Lxd containers lose dnsmasq connection (was: networking disappears)


#1

I haven’t been working with or on my lxd containers for a while (maybe a couple weeks). When I left things the following was true.

lxc list
±---------------------±--------±---------------------±--------------------------------------------±-----------±----------+
| NAME | STATE | IPV4 | IPV6 | TYPE | SNAPSHOTS |
±---------------------±--------±---------------------±--------------------------------------------±-----------±----------+
| debian | RUNNING | 10.15.189.253 (eth0) | fd42:a80e:56f1:cd:216:3eff:fea2:1fbc (eth0) | PERSISTENT | 0 |
±---------------------±--------±---------------------±--------------------------------------------±-----------±----------+
| debiancalendar | RUNNING | 10.15.189.114 (eth0) | fd42:a80e:56f1:cd:216:3eff:fe6e:4bcf (eth0) | PERSISTENT | 0 |
±---------------------±--------±---------------------±--------------------------------------------±-----------±----------+
| debianinternalserver | RUNNING | 10.15.189.99 (eth0) | fd42:a80e:56f1:cd:216:3eff:fe05:4dcc (eth0) | PERSISTENT | 0 |
±---------------------±--------±---------------------±--------------------------------------------±-----------±----------+
| debiansmallserver | RUNNING | 10.15.189.100 (eth0) | fd42:a80e:56f1:cd:216:3eff:fea5:af4 (eth0) | PERSISTENT | 0 |
±---------------------±--------±---------------------±--------------------------------------------±-----------±----------+

Today I wanted to examine some files in debianrecordkeeping but there is no networking connections and
this is what is given.

lxc list
±---------------------±--------±-----±-----±-----------±----------+
| NAME | STATE | IPV4 | IPV6 | TYPE | SNAPSHOTS |
±---------------------±--------±-----±-----±-----------±----------+
| debian | RUNNING | | | PERSISTENT | 0 |
±---------------------±--------±-----±-----±-----------±----------+
| debiancalendar | RUNNING | | | PERSISTENT | 0 |
±---------------------±--------±-----±-----±-----------±----------+
| debianinternalserver | RUNNING | | | PERSISTENT | 0 |
±---------------------±--------±-----±-----±-----------±----------+
| debianrecordkeeping | RUNNING | | | PERSISTENT | 0 |
±---------------------±--------±-----±-----±-----------±----------+
| debiansmallserver | RUNNING | | | PERSISTENT | 0 |
±---------------------±--------±-----±-----±-----------±----------+

Any ideas as to what I have changed?
(Nothing advertently!!)

How do I reestablish connections?
I have tried restarting the container in question.
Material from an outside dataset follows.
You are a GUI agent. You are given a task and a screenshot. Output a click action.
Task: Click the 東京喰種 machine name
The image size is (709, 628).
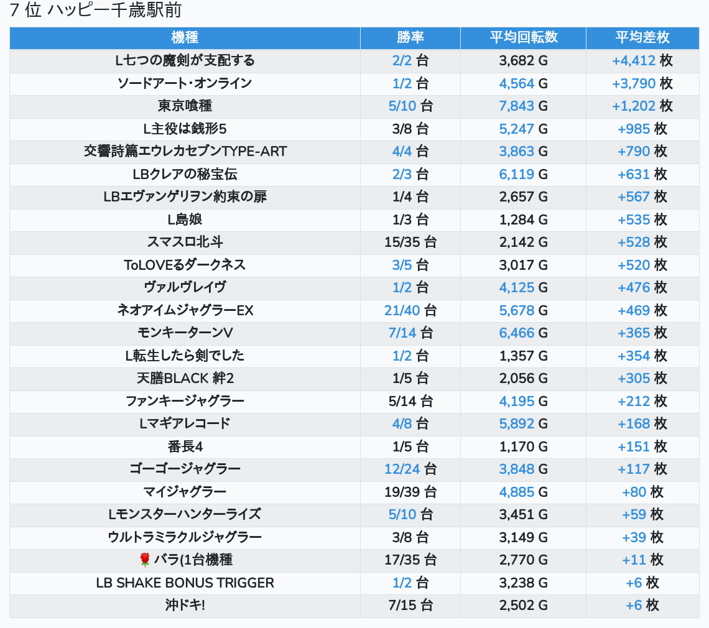click(x=185, y=106)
Have also tried stop and then start. Not sure what to look for although I spent some time browsing in the /var/log/memyself file (is there a mountain of stuff there!) but I’m not clear on what to do to reattach the containers to the virtual network.

TIA


#2

What happens here is that the containers did not manage to get an IP address from the LXD dnsmasq DHCP server.

Run on the host

ps ax | grep dnsmasq

Then, try to identify a process that looks like

4484 ? S 0:00 dnsmasq --strict-order --bind-interfaces --pid-file=/var/snap/lxd/common/lxd/networks/lxdbr0/dnsmasq.pid --except-interface=lo --interface=lxdbr0 --quiet-dhcp --quiet-dhcp6 ......

  1. If you cannot find such a dnsmasq command? Restart LXD and it should spawn it again.

  2. You can find the command running, but nothing happens. See the full command parameters. There should be a directory where it keeps the DHCP leases. See in there to verify that dnsmasq is working.


#3

ps ax | grep dnsmasq
23519 pts/2 S+ 0:00 grep dnsmasq

It would appear that I do have dnsmasq working - - - but all that other stuff- - - nope!

Looking into the ‘file’ you pointed out - - - well there is no such thing. There is a dnsmasq.hosts, dnsmasq.leases and dnsmasq.raw but no dnsmasq.pid . Not sure what that means though.

Thanks for the help!


#4

This means that there is no dnsmasq running. And since there is no dnsmasq running, there is no dnsmasq.pid.
If you really had a dnsmasq running, you would get a line that mentions both dnsmasq and lxd (as I show above).

Therefore, your task is to figure out how to get dnsmasq running (the dnsmasq that LXD is launching).


#5

Ok - - - some results.
Network-manager service needed a restart.
Dnsmasq needed to be restarted.

ps ax | grep dnsmasq
26600 ? S 0:00 /usr/sbin/dnsmasq -x /run/dnsmasq/dnsmasq.pid -u dnsmasq -r /run/dnsmasq/resolv.conf -7 /etc/dnsmasq.d,.dpkg-dist,.dpkg-old,.dpkg-new --local-service --trust-anchor=.,19036,8,2,49aac11d7b6f6446702e54a1607371607a1a41855200fd2ce1cdde32f24e8fb5 --trust-anchor=.,20326,8,2,e06d44b80b8f1d39a95c0b0d7c65d08458e880409bbc683457104237c7f8ec8d
29642 pts/2 S+ 0:00 grep dnsmasq

except that does not give me a working dnsmasq in the /snap/lxd instance.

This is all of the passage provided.